Sarah stared down at the ground. Hiram sipped some water. After a few minutes, she shifted her gaze back to him.
“Before the war, Einstein and his colleague Nathan Rosen published a paper about something called ‘worm holes’, shortcuts through space-time. All of the scientific speculation since has been about travelling through space or between universes, but what if they can also be used to travel through time, particularly when hit with a healthy dose of nuclear radiation?”

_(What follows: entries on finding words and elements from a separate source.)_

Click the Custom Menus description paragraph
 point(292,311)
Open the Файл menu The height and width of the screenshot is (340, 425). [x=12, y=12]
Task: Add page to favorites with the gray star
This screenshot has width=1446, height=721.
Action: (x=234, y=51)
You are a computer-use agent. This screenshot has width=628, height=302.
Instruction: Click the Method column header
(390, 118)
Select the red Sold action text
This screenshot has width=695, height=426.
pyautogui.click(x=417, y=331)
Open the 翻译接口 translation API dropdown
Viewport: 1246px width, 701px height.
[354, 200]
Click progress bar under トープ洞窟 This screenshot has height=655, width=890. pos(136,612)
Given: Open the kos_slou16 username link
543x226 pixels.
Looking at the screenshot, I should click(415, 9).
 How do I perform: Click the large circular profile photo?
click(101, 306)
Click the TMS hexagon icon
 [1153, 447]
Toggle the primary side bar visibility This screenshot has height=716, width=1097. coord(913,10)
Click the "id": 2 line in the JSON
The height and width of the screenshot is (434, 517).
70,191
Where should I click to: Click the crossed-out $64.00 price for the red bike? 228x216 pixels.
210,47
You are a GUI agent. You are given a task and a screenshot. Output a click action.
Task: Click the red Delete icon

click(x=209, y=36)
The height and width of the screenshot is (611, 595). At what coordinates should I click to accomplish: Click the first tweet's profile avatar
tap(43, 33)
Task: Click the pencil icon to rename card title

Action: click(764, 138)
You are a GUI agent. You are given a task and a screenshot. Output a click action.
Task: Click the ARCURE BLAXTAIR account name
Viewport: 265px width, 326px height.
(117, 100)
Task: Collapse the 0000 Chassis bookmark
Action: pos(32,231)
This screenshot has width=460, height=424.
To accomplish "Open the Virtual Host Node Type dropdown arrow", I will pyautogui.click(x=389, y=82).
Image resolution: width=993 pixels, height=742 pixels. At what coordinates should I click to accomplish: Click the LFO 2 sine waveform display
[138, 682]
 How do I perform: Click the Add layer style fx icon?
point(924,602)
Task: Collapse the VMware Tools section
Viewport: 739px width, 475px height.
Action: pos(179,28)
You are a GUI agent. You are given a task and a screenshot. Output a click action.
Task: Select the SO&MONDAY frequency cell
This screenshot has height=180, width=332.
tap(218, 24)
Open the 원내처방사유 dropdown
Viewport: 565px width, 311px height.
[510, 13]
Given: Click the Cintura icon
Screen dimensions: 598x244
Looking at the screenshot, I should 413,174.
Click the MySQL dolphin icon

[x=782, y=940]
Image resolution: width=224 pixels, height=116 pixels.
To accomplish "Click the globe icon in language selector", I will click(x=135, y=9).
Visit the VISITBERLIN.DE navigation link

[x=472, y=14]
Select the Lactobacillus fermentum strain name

“I’m just a soldier,” Hiram said. “I know how to use the thing, but I’m no expert on how it works. If it helps, I can give you a copy of the pod’s manual.” He handed her the C2ID2 and told her how to pull up a copy of the document.
Sarah scanned the information on the screen. “For the moment, let’s say I believe you. If you’re from the future, then you know what is going to happen.”
“Not anymore. The timeline is changing. According to the history I know, the Jewish prisoners in F and J Blocks were shipped to the camp at Drancy in late August, not mid-July. I believe rescuing you and the others accelerated the timeline.”
“Why did you rescue us? I assume the story about Danette’s cousin is also a lie.”
“My name is Hiram Jonah Halphen.” Hiram looked down at his hands. “Danette is my great-great-grandmother.”
“I thought I noticed some resemblance.”
“My father told me Danette’s story. She is the spitting image of my sister Rachel. After ending up in this time and with no way to get back, I figured I might be able to do some good. I decided I wasn’t going to let her die in one of the camps. Getting the others◦– you included◦– out of there was the right thing to do.”